Problem statement: All of the entries below should be copied exactly as they appear.

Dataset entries

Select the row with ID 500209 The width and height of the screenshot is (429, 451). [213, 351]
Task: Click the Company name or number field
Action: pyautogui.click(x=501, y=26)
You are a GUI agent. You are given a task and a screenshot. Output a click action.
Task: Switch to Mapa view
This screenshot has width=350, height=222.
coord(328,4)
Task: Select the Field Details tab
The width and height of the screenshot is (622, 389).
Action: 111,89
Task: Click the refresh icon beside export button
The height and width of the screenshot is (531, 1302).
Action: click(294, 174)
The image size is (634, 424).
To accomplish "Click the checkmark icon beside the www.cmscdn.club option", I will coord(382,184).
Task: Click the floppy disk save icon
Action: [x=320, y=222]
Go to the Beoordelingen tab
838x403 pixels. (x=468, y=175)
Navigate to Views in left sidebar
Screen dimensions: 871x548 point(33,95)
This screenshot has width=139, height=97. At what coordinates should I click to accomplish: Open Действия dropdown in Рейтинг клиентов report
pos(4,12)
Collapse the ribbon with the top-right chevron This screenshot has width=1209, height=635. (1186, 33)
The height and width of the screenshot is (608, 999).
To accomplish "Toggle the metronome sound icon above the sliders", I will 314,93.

Your response:
Select the row with ID 500209 The width and height of the screenshot is (429, 451). [213, 351]
Task: Click the Company name or number field
Action: pyautogui.click(x=501, y=26)
You are a GUI agent. You are given a task and a screenshot. Output a click action.
Task: Switch to Mapa view
This screenshot has width=350, height=222.
coord(328,4)
Task: Select the Field Details tab
The width and height of the screenshot is (622, 389).
Action: 111,89
Task: Click the refresh icon beside export button
The height and width of the screenshot is (531, 1302).
Action: click(294, 174)
The image size is (634, 424).
To accomplish "Click the checkmark icon beside the www.cmscdn.club option", I will coord(382,184).
Task: Click the floppy disk save icon
Action: [x=320, y=222]
Go to the Beoordelingen tab
838x403 pixels. (x=468, y=175)
Navigate to Views in left sidebar
Screen dimensions: 871x548 point(33,95)
This screenshot has width=139, height=97. At what coordinates should I click to accomplish: Open Действия dropdown in Рейтинг клиентов report
pos(4,12)
Collapse the ribbon with the top-right chevron This screenshot has width=1209, height=635. (1186, 33)
The height and width of the screenshot is (608, 999).
To accomplish "Toggle the metronome sound icon above the sliders", I will 314,93.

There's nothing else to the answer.